He began organizing succession plans a decade ago. His wishes were for his daughter Jeanie — who had worked in the franchise essentially her entire adult life, and is among the most successful business leaders in NBA history — to have ultimate power within the Lakers, and he named her the governor of the team.
But he also wanted his son Jim to remain in control of basketball operations, as he had been for the final years of Buss’ life, in the near term. Jeanie respected those wishes and gave her brother a chance to run the basketball team.
Jim Buss then ran it into the ground.
Along the way, Jim also found ways to insult and embarrass his sister’s now former fiancé Phil Jackson, who also happened to be the most successful coach in franchise history. Jim made the Lakers a laughingstock, something they had never been under the Buss family name.
So, Jeanie found a way to efficiently swoop in and pluck him from power, putting Lakers legend Magic Johnson in his place. Don’t be confused: This is a coup.

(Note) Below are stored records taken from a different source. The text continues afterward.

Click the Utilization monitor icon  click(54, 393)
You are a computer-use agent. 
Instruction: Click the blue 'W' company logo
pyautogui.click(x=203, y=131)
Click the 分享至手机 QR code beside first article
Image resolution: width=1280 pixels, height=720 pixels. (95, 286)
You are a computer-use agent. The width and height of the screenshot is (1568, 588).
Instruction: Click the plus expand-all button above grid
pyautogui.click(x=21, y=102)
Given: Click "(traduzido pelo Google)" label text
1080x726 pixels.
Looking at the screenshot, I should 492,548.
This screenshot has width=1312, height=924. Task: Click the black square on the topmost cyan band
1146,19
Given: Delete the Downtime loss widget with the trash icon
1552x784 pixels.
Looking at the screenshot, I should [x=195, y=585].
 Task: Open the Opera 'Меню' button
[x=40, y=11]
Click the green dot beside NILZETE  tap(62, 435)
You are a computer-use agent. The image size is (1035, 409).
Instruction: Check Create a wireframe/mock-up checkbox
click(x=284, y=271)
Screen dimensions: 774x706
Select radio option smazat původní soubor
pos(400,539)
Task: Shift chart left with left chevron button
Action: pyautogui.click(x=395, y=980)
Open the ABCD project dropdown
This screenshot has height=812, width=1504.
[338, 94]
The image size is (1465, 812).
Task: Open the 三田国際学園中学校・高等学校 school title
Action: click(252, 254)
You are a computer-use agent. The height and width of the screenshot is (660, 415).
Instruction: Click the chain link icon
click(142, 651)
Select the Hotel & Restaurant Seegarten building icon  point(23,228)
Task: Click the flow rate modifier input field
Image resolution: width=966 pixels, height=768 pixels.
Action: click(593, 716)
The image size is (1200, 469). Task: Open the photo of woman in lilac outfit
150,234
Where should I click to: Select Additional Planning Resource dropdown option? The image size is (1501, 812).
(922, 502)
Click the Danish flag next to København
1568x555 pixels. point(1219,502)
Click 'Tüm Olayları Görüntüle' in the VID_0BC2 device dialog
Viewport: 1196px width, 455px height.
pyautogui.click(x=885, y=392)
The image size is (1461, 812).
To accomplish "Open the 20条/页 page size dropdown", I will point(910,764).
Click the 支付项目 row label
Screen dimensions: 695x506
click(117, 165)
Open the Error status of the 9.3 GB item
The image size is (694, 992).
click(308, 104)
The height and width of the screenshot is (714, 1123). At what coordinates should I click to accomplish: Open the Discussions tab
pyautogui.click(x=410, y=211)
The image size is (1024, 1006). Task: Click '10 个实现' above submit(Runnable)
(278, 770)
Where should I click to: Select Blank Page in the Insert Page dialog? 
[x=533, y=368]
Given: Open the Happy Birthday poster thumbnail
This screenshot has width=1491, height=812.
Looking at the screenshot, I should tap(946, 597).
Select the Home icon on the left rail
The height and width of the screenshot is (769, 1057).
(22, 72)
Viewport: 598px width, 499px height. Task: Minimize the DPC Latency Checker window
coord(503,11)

Jeanie and Magic conspired to get Jim the hell out of here, and did so with incredible efficiency and speed. But it’s a coup you can feel good about.
The truth is that elevating Jim Buss to a position of power within basketball operations was always a bad idea. Jeanie was the brains of the Buss’ second generation of Lakers ownership. It’s impossible to find someone who denies her board room prowess and investment in the family business. She always deserved full control of the entire franchise. Setting up his son to run the front office and pressuring Jeanie (in whatever way) to give him a long leash is frankly an insult to Jeanie’s obvious intelligence.
You can read Jeanie’s decision on Tuesday to fire her brother as a revenge tale borne out of sibling rivalry and that whole Jackson debacle. I prefer to read it as a story of a woman who is taking what she deserves: full control of the family business.
Magic is also receiving some arched eyebrows for the speed with which he slipped back into the Lakers franchise and then promptly landed in a seat of immense power.
Consider this: 26 years ago, Magic Johnson believed he had been given a death sentence when he learned he was HIV positive. We all thought Magic had been given a death sentence. He retired from the NBA and became the face of the AIDS epidemic. We thought it to be a tragic story.
Twenty-six years later, he is one of the most successful post-career athletes ever and now has the keys to the franchise he carried (with Kareem Abdul-Jabbar) to the pinnacle in his playing days.
Imagine if someone had told you in 1991 that not only would Magic survive HIV, but that he’d be pulling off trades for the Lakers from atop a giant pile of money a quarter of a century later. What an amazing accomplishment for Magic (and science, as HIV mortality rates have been seriously reduced over the past two decades). Magic has never been afforded the opportunity to bide his time and he didn’t here, either.
We’ll see whether all this maneuvering will be good for the Lakers in the long run. But for now, there is justice and inspiration.